Items from a data source:
• • • • • • •

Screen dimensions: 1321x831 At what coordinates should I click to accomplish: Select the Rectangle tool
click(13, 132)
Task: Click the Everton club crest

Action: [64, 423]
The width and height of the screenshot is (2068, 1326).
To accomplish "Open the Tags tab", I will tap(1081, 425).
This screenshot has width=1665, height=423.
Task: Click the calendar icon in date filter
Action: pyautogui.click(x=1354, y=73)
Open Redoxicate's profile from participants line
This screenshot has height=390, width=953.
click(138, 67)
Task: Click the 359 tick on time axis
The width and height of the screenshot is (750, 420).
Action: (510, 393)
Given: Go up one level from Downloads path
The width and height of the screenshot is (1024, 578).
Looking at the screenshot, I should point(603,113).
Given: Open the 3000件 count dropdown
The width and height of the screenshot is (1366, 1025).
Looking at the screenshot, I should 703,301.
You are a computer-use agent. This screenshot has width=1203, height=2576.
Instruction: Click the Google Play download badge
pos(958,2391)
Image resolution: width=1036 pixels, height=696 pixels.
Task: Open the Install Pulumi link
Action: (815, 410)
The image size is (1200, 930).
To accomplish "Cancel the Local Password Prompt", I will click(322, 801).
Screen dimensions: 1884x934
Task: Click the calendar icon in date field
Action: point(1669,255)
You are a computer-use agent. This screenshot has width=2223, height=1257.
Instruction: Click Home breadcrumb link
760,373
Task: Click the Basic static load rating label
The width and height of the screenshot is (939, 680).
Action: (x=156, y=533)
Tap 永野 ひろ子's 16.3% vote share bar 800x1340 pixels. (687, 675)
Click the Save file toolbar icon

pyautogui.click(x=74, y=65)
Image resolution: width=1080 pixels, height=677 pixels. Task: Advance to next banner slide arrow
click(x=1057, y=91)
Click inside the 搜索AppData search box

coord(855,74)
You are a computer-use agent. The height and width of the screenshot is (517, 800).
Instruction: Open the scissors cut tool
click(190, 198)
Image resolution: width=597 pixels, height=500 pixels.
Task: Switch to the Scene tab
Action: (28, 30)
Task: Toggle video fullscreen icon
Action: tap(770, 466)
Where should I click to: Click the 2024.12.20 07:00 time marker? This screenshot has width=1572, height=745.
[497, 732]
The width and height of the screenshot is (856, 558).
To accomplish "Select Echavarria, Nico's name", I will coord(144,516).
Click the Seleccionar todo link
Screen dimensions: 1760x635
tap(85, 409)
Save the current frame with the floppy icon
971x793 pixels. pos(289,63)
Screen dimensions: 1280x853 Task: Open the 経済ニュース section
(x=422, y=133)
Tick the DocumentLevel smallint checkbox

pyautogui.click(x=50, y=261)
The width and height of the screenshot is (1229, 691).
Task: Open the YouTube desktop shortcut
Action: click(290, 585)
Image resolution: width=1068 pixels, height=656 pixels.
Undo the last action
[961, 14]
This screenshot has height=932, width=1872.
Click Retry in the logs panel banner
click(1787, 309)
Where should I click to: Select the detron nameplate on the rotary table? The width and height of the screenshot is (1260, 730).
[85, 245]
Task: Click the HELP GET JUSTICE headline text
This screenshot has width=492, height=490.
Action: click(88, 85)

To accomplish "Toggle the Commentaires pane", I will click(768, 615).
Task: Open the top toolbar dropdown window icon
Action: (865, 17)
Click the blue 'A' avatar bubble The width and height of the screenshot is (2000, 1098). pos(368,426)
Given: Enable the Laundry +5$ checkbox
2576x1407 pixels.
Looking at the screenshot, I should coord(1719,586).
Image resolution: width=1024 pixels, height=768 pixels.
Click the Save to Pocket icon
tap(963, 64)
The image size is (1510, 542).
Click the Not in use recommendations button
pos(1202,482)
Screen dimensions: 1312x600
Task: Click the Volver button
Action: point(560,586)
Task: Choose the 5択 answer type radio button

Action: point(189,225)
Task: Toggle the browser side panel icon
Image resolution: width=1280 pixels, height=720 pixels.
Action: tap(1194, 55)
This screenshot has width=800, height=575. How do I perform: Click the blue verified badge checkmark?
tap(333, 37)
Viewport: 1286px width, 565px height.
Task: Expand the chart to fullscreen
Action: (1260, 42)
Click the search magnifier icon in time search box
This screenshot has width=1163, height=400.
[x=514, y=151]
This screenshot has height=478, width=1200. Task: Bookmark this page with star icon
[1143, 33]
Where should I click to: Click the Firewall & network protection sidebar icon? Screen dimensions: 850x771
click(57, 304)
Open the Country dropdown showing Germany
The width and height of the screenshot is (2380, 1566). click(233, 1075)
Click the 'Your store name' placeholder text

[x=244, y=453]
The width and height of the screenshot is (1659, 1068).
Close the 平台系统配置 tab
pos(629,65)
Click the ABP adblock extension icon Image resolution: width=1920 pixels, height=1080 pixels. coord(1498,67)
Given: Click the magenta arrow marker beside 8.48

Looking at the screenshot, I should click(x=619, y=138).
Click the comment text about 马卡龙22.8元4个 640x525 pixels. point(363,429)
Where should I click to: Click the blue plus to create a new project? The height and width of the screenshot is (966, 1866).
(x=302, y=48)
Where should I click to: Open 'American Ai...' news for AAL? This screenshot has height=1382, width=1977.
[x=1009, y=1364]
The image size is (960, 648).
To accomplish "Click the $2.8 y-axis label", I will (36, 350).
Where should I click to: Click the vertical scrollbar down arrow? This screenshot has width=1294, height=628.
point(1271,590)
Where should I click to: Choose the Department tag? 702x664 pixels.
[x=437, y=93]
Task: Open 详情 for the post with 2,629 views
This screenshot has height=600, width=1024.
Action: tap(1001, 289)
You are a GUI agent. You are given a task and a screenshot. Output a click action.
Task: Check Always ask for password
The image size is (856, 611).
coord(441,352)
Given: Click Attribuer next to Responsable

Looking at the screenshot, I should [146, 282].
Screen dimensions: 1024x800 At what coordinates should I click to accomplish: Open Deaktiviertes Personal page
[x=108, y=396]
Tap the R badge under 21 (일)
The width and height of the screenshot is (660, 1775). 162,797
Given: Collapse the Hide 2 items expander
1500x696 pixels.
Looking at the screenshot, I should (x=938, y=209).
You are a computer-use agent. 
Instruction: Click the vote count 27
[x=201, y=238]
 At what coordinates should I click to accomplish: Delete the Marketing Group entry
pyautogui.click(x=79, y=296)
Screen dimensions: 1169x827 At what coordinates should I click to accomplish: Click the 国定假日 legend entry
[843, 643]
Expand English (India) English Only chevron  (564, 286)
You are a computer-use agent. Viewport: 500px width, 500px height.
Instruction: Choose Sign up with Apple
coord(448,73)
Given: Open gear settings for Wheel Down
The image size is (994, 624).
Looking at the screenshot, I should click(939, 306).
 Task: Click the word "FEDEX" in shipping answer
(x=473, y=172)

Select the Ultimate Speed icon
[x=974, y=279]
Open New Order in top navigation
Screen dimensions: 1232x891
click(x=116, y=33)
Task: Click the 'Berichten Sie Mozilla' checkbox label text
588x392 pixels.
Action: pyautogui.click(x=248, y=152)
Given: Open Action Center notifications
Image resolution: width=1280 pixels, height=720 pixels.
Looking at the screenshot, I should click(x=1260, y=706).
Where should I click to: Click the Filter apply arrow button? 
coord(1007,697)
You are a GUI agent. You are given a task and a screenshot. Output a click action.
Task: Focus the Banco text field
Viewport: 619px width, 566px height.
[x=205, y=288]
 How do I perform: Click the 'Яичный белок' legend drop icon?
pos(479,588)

• • • • • • •

### WRITTEN PROBLEM
Copy every line of the records above exactly as it appears.

### ANSWER TO THIS EXERCISE
Screen dimensions: 1321x831 At what coordinates should I click to accomplish: Select the Rectangle tool
click(13, 132)
Task: Click the Everton club crest

Action: [64, 423]
The width and height of the screenshot is (2068, 1326).
To accomplish "Open the Tags tab", I will tap(1081, 425).
This screenshot has width=1665, height=423.
Task: Click the calendar icon in date filter
Action: pyautogui.click(x=1354, y=73)
Open Redoxicate's profile from participants line
This screenshot has height=390, width=953.
click(138, 67)
Task: Click the 359 tick on time axis
The width and height of the screenshot is (750, 420).
Action: (510, 393)
Given: Go up one level from Downloads path
The width and height of the screenshot is (1024, 578).
Looking at the screenshot, I should point(603,113).
Given: Open the 3000件 count dropdown
The width and height of the screenshot is (1366, 1025).
Looking at the screenshot, I should 703,301.
You are a computer-use agent. This screenshot has width=1203, height=2576.
Instruction: Click the Google Play download badge
pos(958,2391)
Image resolution: width=1036 pixels, height=696 pixels.
Task: Open the Install Pulumi link
Action: (815, 410)
The image size is (1200, 930).
To accomplish "Cancel the Local Password Prompt", I will click(322, 801).
Screen dimensions: 1884x934
Task: Click the calendar icon in date field
Action: point(1669,255)
You are a computer-use agent. This screenshot has width=2223, height=1257.
Instruction: Click Home breadcrumb link
760,373
Task: Click the Basic static load rating label
The width and height of the screenshot is (939, 680).
Action: (x=156, y=533)
Tap 永野 ひろ子's 16.3% vote share bar 800x1340 pixels. (687, 675)
Click the Save file toolbar icon

pyautogui.click(x=74, y=65)
Image resolution: width=1080 pixels, height=677 pixels. Task: Advance to next banner slide arrow
click(x=1057, y=91)
Click inside the 搜索AppData search box

coord(855,74)
You are a computer-use agent. The height and width of the screenshot is (517, 800).
Instruction: Open the scissors cut tool
click(190, 198)
Image resolution: width=597 pixels, height=500 pixels.
Task: Switch to the Scene tab
Action: (28, 30)
Task: Toggle video fullscreen icon
Action: tap(770, 466)
Where should I click to: Click the 2024.12.20 07:00 time marker? This screenshot has width=1572, height=745.
[497, 732]
The width and height of the screenshot is (856, 558).
To accomplish "Select Echavarria, Nico's name", I will coord(144,516).
Click the Seleccionar todo link
Screen dimensions: 1760x635
tap(85, 409)
Save the current frame with the floppy icon
971x793 pixels. pos(289,63)
Screen dimensions: 1280x853 Task: Open the 経済ニュース section
(x=422, y=133)
Tick the DocumentLevel smallint checkbox

pyautogui.click(x=50, y=261)
The width and height of the screenshot is (1229, 691).
Task: Open the YouTube desktop shortcut
Action: click(290, 585)
Image resolution: width=1068 pixels, height=656 pixels.
Undo the last action
[961, 14]
This screenshot has height=932, width=1872.
Click Retry in the logs panel banner
click(1787, 309)
Where should I click to: Select the detron nameplate on the rotary table? The width and height of the screenshot is (1260, 730).
[85, 245]
Task: Click the HELP GET JUSTICE headline text
This screenshot has width=492, height=490.
Action: click(88, 85)

To accomplish "Toggle the Commentaires pane", I will click(768, 615).
Task: Open the top toolbar dropdown window icon
Action: (865, 17)
Click the blue 'A' avatar bubble The width and height of the screenshot is (2000, 1098). pos(368,426)
Given: Enable the Laundry +5$ checkbox
2576x1407 pixels.
Looking at the screenshot, I should coord(1719,586).
Image resolution: width=1024 pixels, height=768 pixels.
Click the Save to Pocket icon
tap(963, 64)
The image size is (1510, 542).
Click the Not in use recommendations button
pos(1202,482)
Screen dimensions: 1312x600
Task: Click the Volver button
Action: point(560,586)
Task: Choose the 5択 answer type radio button

Action: point(189,225)
Task: Toggle the browser side panel icon
Image resolution: width=1280 pixels, height=720 pixels.
Action: tap(1194, 55)
This screenshot has width=800, height=575. How do I perform: Click the blue verified badge checkmark?
tap(333, 37)
Viewport: 1286px width, 565px height.
Task: Expand the chart to fullscreen
Action: (1260, 42)
Click the search magnifier icon in time search box
This screenshot has width=1163, height=400.
[x=514, y=151]
This screenshot has height=478, width=1200. Task: Bookmark this page with star icon
[1143, 33]
Where should I click to: Click the Firewall & network protection sidebar icon? Screen dimensions: 850x771
click(57, 304)
Open the Country dropdown showing Germany
The width and height of the screenshot is (2380, 1566). click(233, 1075)
Click the 'Your store name' placeholder text

[x=244, y=453]
The width and height of the screenshot is (1659, 1068).
Close the 平台系统配置 tab
pos(629,65)
Click the ABP adblock extension icon Image resolution: width=1920 pixels, height=1080 pixels. coord(1498,67)
Given: Click the magenta arrow marker beside 8.48

Looking at the screenshot, I should click(x=619, y=138).
Click the comment text about 马卡龙22.8元4个 640x525 pixels. point(363,429)
Where should I click to: Click the blue plus to create a new project? The height and width of the screenshot is (966, 1866).
(x=302, y=48)
Where should I click to: Open 'American Ai...' news for AAL? This screenshot has height=1382, width=1977.
[x=1009, y=1364]
The image size is (960, 648).
To accomplish "Click the $2.8 y-axis label", I will (36, 350).
Where should I click to: Click the vertical scrollbar down arrow? This screenshot has width=1294, height=628.
point(1271,590)
Where should I click to: Choose the Department tag? 702x664 pixels.
[x=437, y=93]
Task: Open 详情 for the post with 2,629 views
This screenshot has height=600, width=1024.
Action: tap(1001, 289)
You are a GUI agent. You are given a task and a screenshot. Output a click action.
Task: Check Always ask for password
The image size is (856, 611).
coord(441,352)
Given: Click Attribuer next to Responsable

Looking at the screenshot, I should [146, 282].
Screen dimensions: 1024x800 At what coordinates should I click to accomplish: Open Deaktiviertes Personal page
[x=108, y=396]
Tap the R badge under 21 (일)
The width and height of the screenshot is (660, 1775). 162,797
Given: Collapse the Hide 2 items expander
1500x696 pixels.
Looking at the screenshot, I should (x=938, y=209).
You are a computer-use agent. 
Instruction: Click the vote count 27
[x=201, y=238]
 At what coordinates should I click to accomplish: Delete the Marketing Group entry
pyautogui.click(x=79, y=296)
Screen dimensions: 1169x827 At what coordinates should I click to accomplish: Click the 国定假日 legend entry
[843, 643]
Expand English (India) English Only chevron  (564, 286)
You are a computer-use agent. Viewport: 500px width, 500px height.
Instruction: Choose Sign up with Apple
coord(448,73)
Given: Open gear settings for Wheel Down
The image size is (994, 624).
Looking at the screenshot, I should click(939, 306).
 Task: Click the word "FEDEX" in shipping answer
(x=473, y=172)

Select the Ultimate Speed icon
[x=974, y=279]
Open New Order in top navigation
Screen dimensions: 1232x891
click(x=116, y=33)
Task: Click the 'Berichten Sie Mozilla' checkbox label text
588x392 pixels.
Action: pyautogui.click(x=248, y=152)
Given: Open Action Center notifications
Image resolution: width=1280 pixels, height=720 pixels.
Looking at the screenshot, I should click(x=1260, y=706).
Where should I click to: Click the Filter apply arrow button? 
coord(1007,697)
You are a GUI agent. You are given a task and a screenshot. Output a click action.
Task: Focus the Banco text field
Viewport: 619px width, 566px height.
[x=205, y=288]
 How do I perform: Click the 'Яичный белок' legend drop icon?
pos(479,588)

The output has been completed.